Brezhnev turns from Poland to arms talks; Delicate Polish decision postponed

The Kremlin is postponing as long as possible the agonizing decision of whether or not to invade Poland. To disguise their dilemma, however, the Soviets are stepping up the psychological pressure on Poland -- while at the same time making diplomatic moves toward the West.

This is the view of some foreign-affairs analysts following the April 2-4 visit of West German Foreign Minister Hans-Dietrich Genscher to Moscow.

The psychological pressure on Poland has taken the form of explicit comparisons between Poland in 1981 and Czechoslovakia in 1968, along with advance military preparation for any invasion. The parallels between Poland and Czechoslovakia were drawn at this week's Czechoslovak Communist Party congress by both Czechoslovak party chief Gustav Husak and Soviet President Leonid Brezhnev.

The military preparations have included mobilization of Warsaw Pact forces on the Polish borders and maintenance of this mobilization since last December; the implementation of all logistical, technical, and organizational measures needed for any intervention; and the just-concluded three-week-long Warsaw Pact maneuvers in and around Poland.

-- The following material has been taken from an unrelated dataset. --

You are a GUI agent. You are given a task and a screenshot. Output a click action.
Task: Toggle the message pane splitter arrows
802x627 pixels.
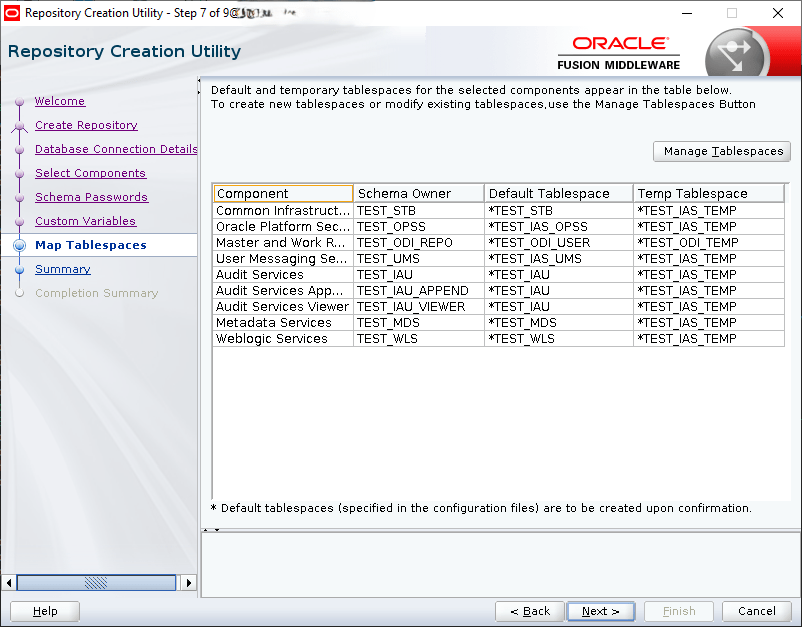pyautogui.click(x=211, y=530)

Meanwhile, Soviet diplomatic moves toward the West include one substantive offer and one ceremonial gesture. The substantive offer is the first indication of a serious Soviet interest in negotiating European nuclear arms ceilings -- and even deep cuts. The ceremonial gesture is Mr. Brezhnev's plan to visit West Germany in the near future, in response to a standing invitation issued during West German Chancellor Helmut Schmidt's trip to Moscow last summer.

The indication of Soviet seriousness about negotiating European nuclear arms control came on the second day of Mr. Genscher's Moscow visit, the Monitor has learned. On the first day, Soviet Foreign Minister Andrei Gromyko did little more than repeat Mr. Brezhnev's Soviet proposal of last February for a moratorium on "Eurostrategic" (European-based, medium-range weapons). This proposal is regarded as just a propaganda ploy by the West, which views it as an attempt to freeze the current Soviet Eurostrategic superiority.

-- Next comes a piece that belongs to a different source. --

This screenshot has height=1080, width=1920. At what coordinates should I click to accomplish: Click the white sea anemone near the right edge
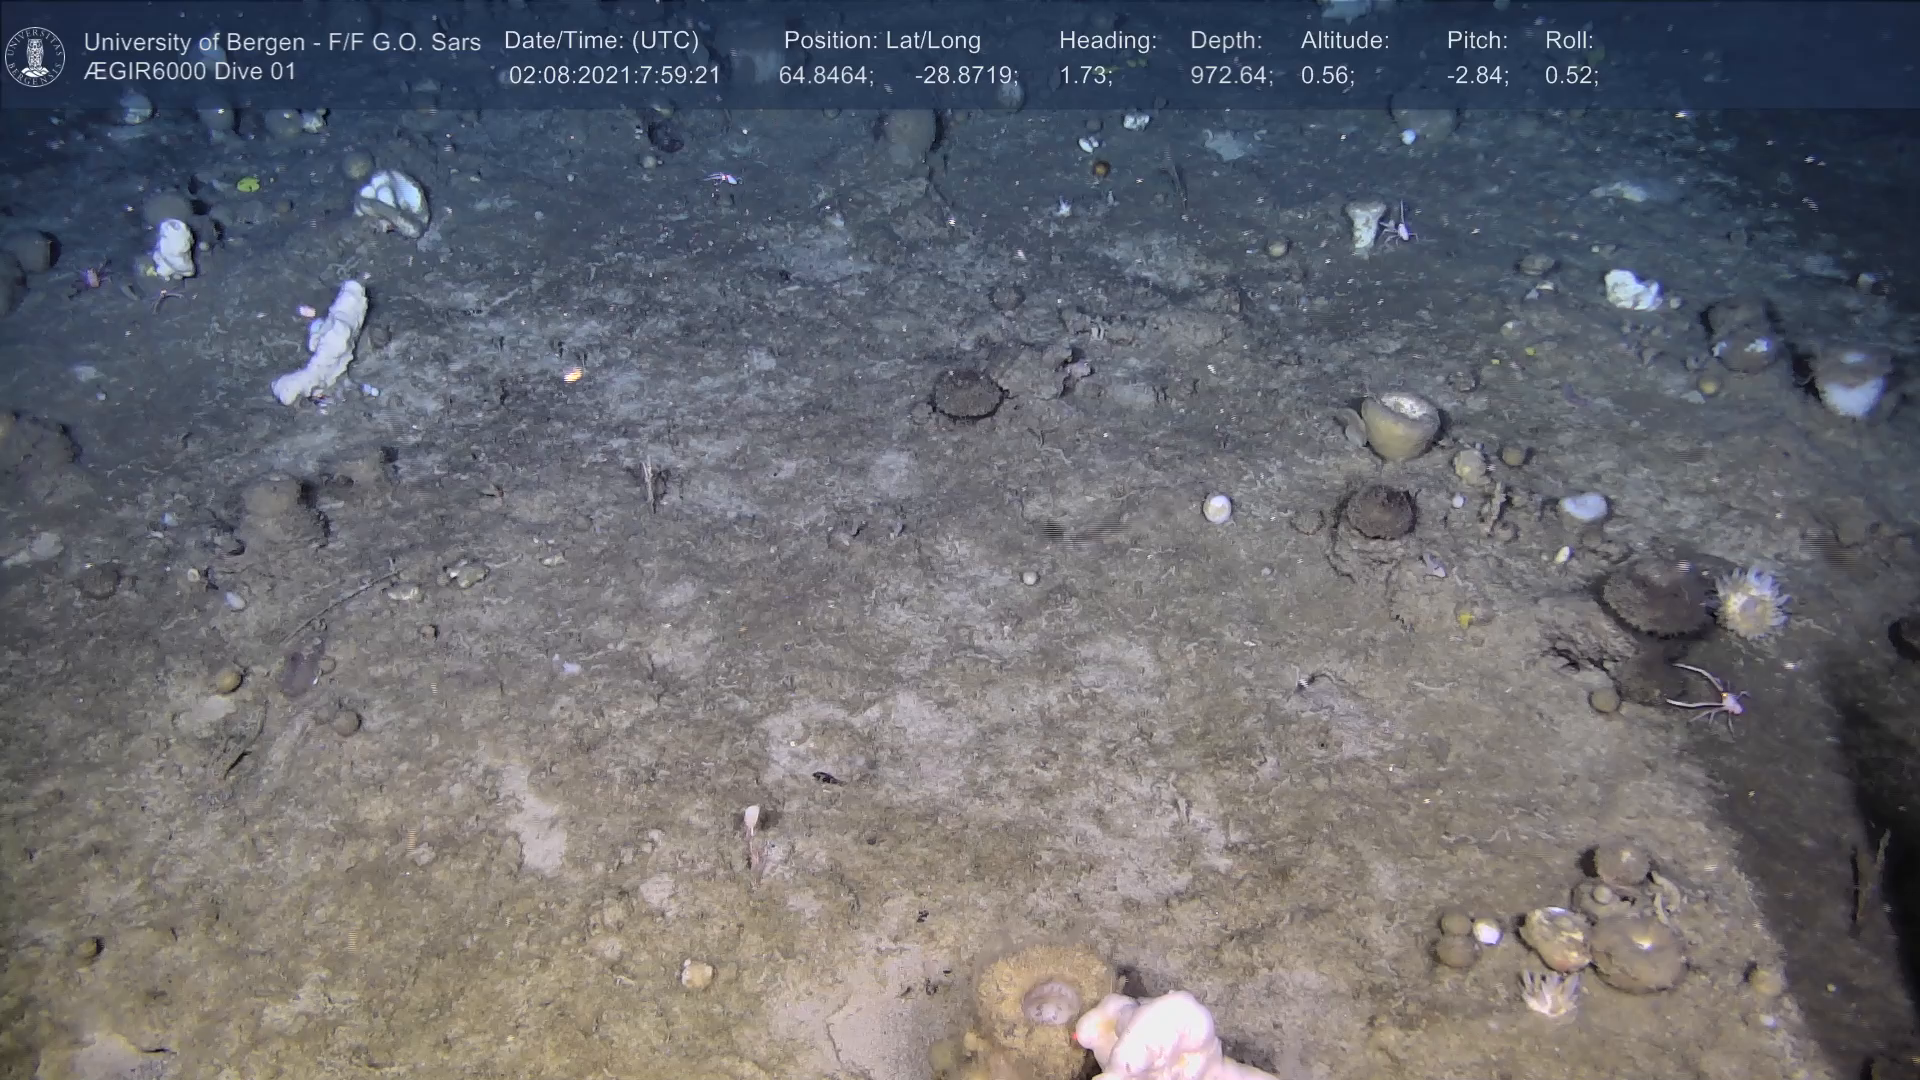pos(1751,601)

On the second day, however, the Soviets dropped their single focus on the moratorium and told Mr. Genscher they were ready to compare figures and start negotiating with the Americans -- and that deep reductions in the medium-range weapons would be possible if the US "forward-based systems" in Western Europe were included.

This reply was a notable change from the Soviet position of the past two months. Ever since Brezhnev's original proposal, Soviet diplomats have simply repeated the call for a moratorium to Western colleagues without defining any real negotiating position. Moscow has thus seemed to be aiming not for mutually agreed arms restraint between governments, but rather for West European popular rejection of NATO (but not Soviet) Eurostrategic weapons. West German diplomats in particular have been telling the Soviets again and again that this propagandistic rather than diplomatic approach could only lose crucial time.

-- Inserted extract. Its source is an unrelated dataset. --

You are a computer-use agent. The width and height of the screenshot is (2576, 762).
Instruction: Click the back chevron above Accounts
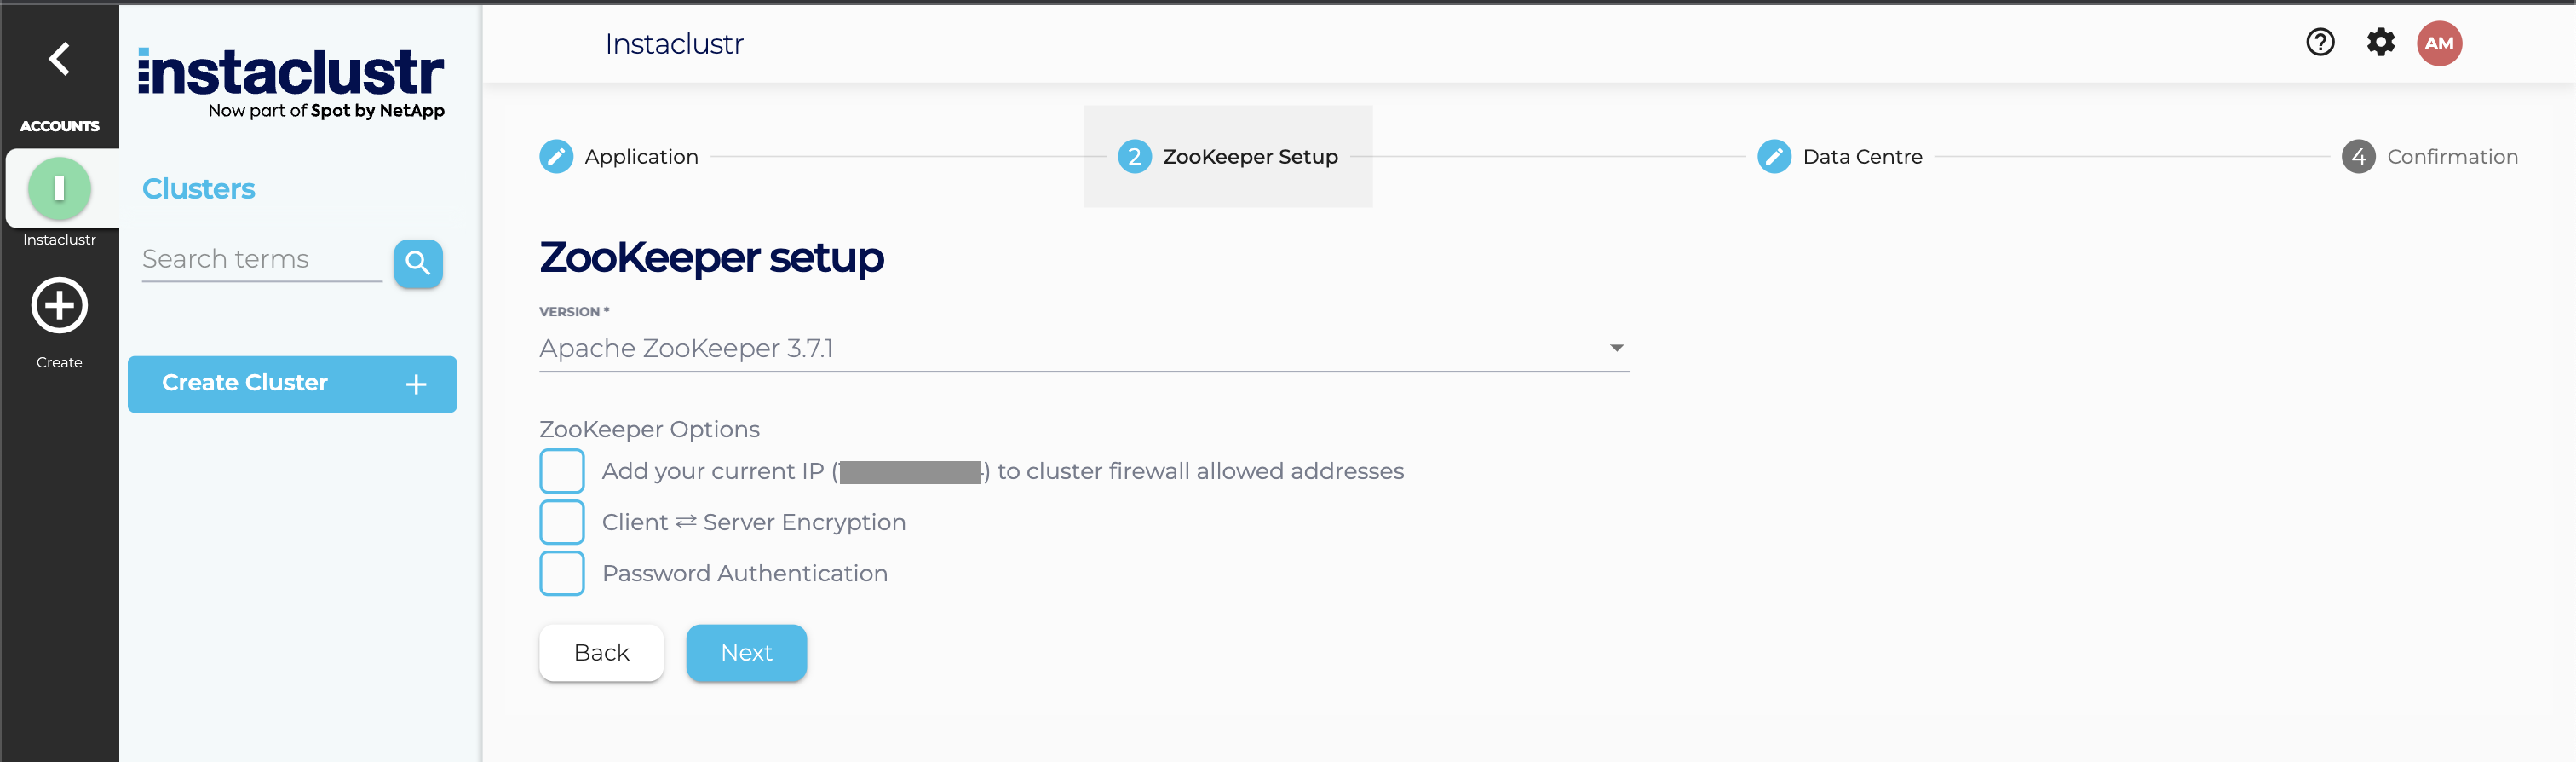(60, 59)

The announced Brezhnev visit to Bonn sometime this year seems more cosmetic. It is the one foreign capital Brezhnev can come to and give the appearance of action without having to make any real decisions, one source suggested.

Soviet movement on Eurostrategic arms control at just the point of increased Soviet pressure on Poland could be interpreted in different ways. Since the West has made it clear that a Soviet invasion of Poland would end the chances for arms control for a long time to come, the Soviets may either be hiding their true intent of invading Poland behind a false arms-control smoke screen -- or they could still be keeping their options open in both directions.

It is the latter view that some analysts here choose. Their reasoning goes like this:

The Kremlin failed to stem democratization in Poland when it could have done so at fairly low cost last September. Since then, however, the Polish free trade union Solidarity has become a mass patriotic movement; the hard-line Polish Communists, whom Moscow might have utilized last fall, have become demoralized; and the Soviet Union could not now depend on the Polish security forces and Army to suppress a Polish strike but would have to do the job itself if it is to be done.

The Kremlin's dilemma has thus grown to outsize proportions partly by the Soviets' own inactivity. Having lost much of the psychological deterrence of their military power and their political threats, they now seem to be more reluctant than ever to act.

In this situation a smoke screen of talking tough to Poland might gain time by discouraging further erosion of the Polish situation while postponing the awful final decision about intervention. This is a decision that the elderly Brezhnev is hardly capable of taking today. And if he did so, it could mean the end of his leadership.